Ayanna Thompson is Associate Professor of English, and she is an affiliate faculty in Women & Gender Studies and Film & Media Studies. She specializes in Renaissance drama and focuses on early depictions of race. She is the author of two books:

  • Shakespeare, Race, and Contemporary America (forthcoming, Oxford University Press)
  • Performing Race and Torture on the Early Modern Stage (Routledge, 2008)

She is the editor of two books:

  • Weyward Macbeth: Intersections of Race and Performance (forthcoming, Palgrave Macmillan) (co-edited with Scott Newstok)
  • Colorblind Shakespeare: New Perspectives on Race and Performance (Routledge, 2006)

And she is the guest editor of two special editions of scholarly journals:

  • "Shakespeare, Race, and Performance," Shakespeare Bulletin (special issue, forthcoming 2009)
  • "Actors of Color in Shakespeare," Borrowers and Lenders: The Journal of Shakespeare and Appropriation (special issue 4.1, Spring/Summer 2008).

In addition, Professor Thompson's essays and reviews have appeared in Shakespeare Quarterly, Renaissance Quarterly, The Eighteenth Century, Borrowers and Lenders, The Journal of Popular Culture, Textus, and Arthuriana.

Professor Thompson received her A.B. from Columbia University. As a recipient of a Marshall Scholarship, she received her M.A. at Sussex University in England. And she received her Ph.D. from Harvard University, where she studied under Stephen Greenblatt, Marjorie Garber, Barbara Lewalski, and Werner Sollors.
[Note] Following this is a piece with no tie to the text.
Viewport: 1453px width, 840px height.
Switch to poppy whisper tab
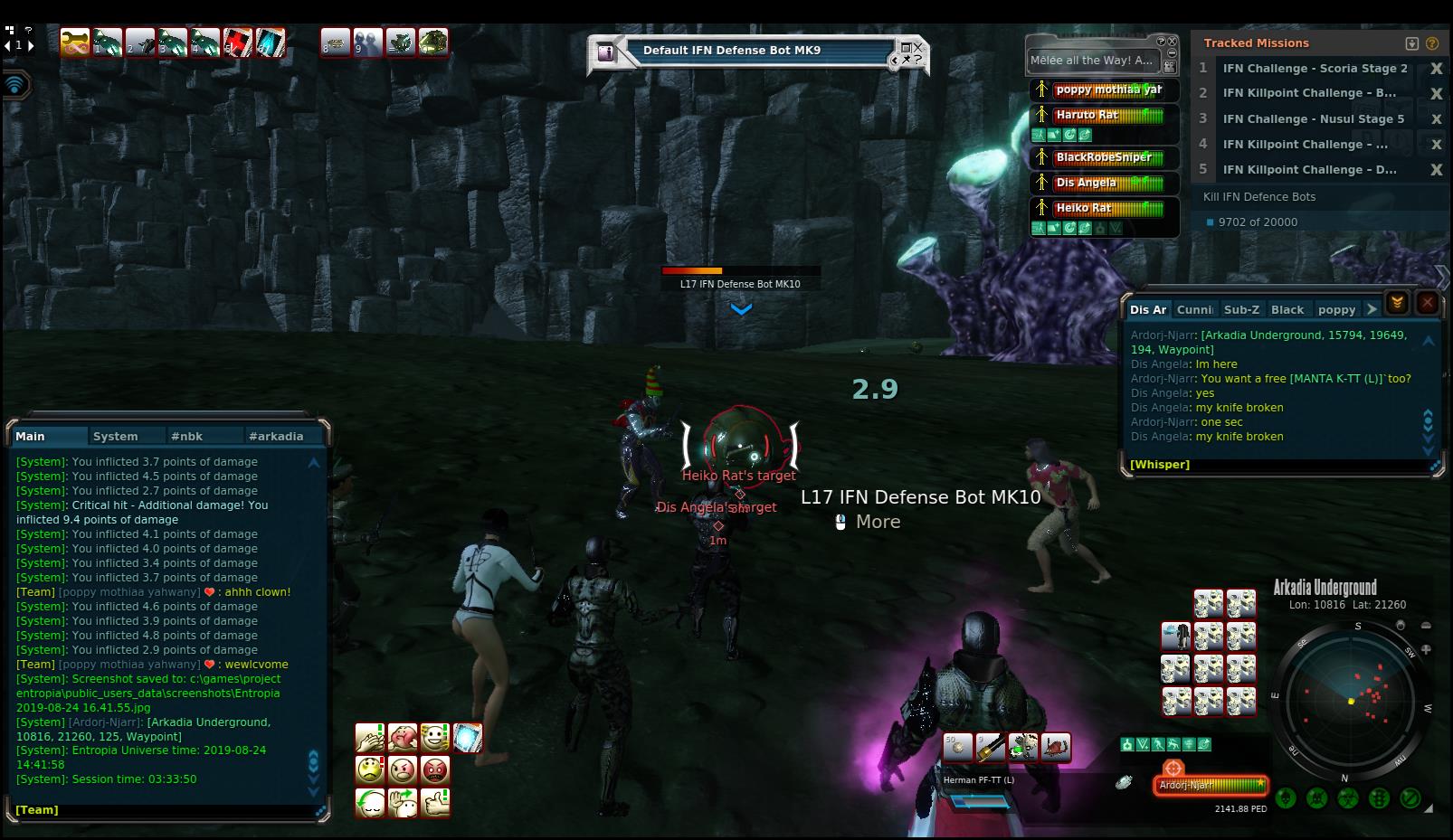coord(1336,309)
At ASU, Professor Thompson regularly teaches the Survey of Early British Literature (ENG 221), Introduction to Shakespeare (ENG 321), Advanced Shakespeare (ENG 421 & 422), Renaissance Drama: Revenge Tragedies (ENG 423), and various graduate courses on race in the Renaissance. At the Aspen Institute, Professor Thompson serves as a moderator of the Aspen Seminar (formerly the Executive Seminar).